§ Data for this task:
+ + + +
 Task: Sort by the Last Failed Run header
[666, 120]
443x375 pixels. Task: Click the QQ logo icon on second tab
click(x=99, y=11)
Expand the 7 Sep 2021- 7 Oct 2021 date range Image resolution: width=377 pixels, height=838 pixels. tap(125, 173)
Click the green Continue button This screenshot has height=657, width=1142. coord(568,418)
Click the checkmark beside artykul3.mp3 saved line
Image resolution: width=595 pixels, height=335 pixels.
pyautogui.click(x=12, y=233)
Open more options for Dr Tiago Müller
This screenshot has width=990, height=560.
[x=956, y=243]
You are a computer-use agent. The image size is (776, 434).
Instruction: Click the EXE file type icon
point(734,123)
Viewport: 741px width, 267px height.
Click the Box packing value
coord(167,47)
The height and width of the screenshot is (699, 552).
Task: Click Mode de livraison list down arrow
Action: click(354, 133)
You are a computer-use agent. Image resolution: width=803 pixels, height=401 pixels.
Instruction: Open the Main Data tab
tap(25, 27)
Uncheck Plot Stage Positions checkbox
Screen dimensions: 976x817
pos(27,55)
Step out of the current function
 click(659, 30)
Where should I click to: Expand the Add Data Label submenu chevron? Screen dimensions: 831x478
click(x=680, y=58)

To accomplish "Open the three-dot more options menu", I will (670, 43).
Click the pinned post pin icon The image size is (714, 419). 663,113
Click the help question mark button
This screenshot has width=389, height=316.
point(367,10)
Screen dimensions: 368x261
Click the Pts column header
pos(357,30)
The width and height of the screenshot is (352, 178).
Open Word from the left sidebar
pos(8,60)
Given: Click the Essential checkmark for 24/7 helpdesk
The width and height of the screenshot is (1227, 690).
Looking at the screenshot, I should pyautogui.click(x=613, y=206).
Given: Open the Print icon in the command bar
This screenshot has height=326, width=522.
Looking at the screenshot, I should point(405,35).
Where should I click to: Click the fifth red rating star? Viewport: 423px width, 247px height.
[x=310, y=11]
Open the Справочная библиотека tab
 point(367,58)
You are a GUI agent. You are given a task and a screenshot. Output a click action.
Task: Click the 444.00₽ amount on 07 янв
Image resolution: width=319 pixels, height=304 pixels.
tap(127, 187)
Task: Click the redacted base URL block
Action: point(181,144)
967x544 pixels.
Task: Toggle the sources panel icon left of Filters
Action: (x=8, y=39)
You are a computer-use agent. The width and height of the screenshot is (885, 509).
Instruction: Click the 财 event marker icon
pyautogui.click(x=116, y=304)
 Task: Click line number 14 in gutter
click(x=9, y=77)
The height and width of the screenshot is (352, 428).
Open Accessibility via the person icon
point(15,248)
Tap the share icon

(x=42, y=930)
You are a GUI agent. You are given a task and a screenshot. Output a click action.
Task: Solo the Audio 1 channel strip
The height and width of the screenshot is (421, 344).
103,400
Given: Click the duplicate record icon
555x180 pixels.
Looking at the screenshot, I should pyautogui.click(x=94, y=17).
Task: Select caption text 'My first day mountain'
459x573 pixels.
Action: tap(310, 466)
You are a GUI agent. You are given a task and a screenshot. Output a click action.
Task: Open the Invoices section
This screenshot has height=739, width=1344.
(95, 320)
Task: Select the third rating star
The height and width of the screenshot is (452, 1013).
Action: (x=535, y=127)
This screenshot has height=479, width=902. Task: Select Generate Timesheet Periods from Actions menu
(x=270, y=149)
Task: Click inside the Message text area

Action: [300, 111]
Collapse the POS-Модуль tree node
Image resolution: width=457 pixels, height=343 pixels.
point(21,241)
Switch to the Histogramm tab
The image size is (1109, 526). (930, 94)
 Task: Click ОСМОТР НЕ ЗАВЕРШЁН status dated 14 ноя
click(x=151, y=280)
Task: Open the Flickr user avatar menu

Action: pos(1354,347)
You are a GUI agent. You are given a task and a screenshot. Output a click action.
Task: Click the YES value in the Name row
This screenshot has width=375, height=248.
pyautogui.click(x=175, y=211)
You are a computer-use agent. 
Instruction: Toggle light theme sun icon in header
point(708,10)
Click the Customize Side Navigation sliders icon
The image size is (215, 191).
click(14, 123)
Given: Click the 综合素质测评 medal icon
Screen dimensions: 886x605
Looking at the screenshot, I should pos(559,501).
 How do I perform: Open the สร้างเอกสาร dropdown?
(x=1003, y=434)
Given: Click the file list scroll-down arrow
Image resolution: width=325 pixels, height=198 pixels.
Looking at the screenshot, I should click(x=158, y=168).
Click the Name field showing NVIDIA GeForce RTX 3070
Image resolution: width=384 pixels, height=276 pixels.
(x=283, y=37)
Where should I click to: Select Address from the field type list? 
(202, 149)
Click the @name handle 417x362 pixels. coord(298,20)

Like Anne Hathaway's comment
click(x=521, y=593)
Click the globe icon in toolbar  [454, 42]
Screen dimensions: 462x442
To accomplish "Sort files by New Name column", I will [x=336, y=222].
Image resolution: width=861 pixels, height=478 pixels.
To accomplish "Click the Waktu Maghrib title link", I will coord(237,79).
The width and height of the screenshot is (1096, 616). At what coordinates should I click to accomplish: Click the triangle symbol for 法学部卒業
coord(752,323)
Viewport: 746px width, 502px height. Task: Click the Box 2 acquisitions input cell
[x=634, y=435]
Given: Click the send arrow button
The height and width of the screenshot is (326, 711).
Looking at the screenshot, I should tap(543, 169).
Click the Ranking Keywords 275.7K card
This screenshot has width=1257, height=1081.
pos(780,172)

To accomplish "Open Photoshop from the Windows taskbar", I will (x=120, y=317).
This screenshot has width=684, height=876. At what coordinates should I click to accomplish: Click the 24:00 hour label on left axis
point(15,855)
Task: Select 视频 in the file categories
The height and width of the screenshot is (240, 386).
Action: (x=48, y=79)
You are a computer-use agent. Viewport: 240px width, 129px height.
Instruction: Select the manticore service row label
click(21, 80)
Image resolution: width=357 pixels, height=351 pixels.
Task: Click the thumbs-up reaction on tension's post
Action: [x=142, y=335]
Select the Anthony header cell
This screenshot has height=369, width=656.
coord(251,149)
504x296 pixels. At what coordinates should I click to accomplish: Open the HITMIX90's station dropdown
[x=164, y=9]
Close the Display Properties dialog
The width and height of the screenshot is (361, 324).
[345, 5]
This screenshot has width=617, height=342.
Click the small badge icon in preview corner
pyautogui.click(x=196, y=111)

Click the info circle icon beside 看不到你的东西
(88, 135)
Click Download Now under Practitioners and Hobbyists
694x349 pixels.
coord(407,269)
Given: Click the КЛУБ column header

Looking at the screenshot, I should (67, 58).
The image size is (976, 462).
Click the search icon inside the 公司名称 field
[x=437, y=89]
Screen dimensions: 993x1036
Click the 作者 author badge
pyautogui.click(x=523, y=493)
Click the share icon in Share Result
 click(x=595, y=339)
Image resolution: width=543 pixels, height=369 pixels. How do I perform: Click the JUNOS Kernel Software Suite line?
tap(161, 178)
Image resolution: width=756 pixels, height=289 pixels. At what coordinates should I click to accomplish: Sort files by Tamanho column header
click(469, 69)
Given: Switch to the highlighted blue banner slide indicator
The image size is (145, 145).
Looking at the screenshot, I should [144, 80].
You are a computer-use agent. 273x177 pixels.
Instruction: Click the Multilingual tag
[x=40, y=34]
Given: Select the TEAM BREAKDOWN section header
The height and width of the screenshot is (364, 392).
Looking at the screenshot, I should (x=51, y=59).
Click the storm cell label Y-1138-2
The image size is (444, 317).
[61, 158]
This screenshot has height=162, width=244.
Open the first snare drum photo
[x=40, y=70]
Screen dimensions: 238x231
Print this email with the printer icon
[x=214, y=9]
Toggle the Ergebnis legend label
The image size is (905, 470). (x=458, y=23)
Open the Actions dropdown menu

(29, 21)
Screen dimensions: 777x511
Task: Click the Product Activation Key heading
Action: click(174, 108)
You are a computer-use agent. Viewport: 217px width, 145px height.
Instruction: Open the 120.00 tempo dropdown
+ + + +
§ Exercise brief: Would you please copy, word for word, everything above from the line containing "Click the Name" down to the line containing "Image resolution: width=861", those two lines included?

§ Response area:
Click the Name field showing NVIDIA GeForce RTX 3070
Image resolution: width=384 pixels, height=276 pixels.
(x=283, y=37)
Where should I click to: Select Address from the field type list? 
(202, 149)
Click the @name handle 417x362 pixels. coord(298,20)

Like Anne Hathaway's comment
click(x=521, y=593)
Click the globe icon in toolbar  [454, 42]
Screen dimensions: 462x442
To accomplish "Sort files by New Name column", I will [x=336, y=222].
Image resolution: width=861 pixels, height=478 pixels.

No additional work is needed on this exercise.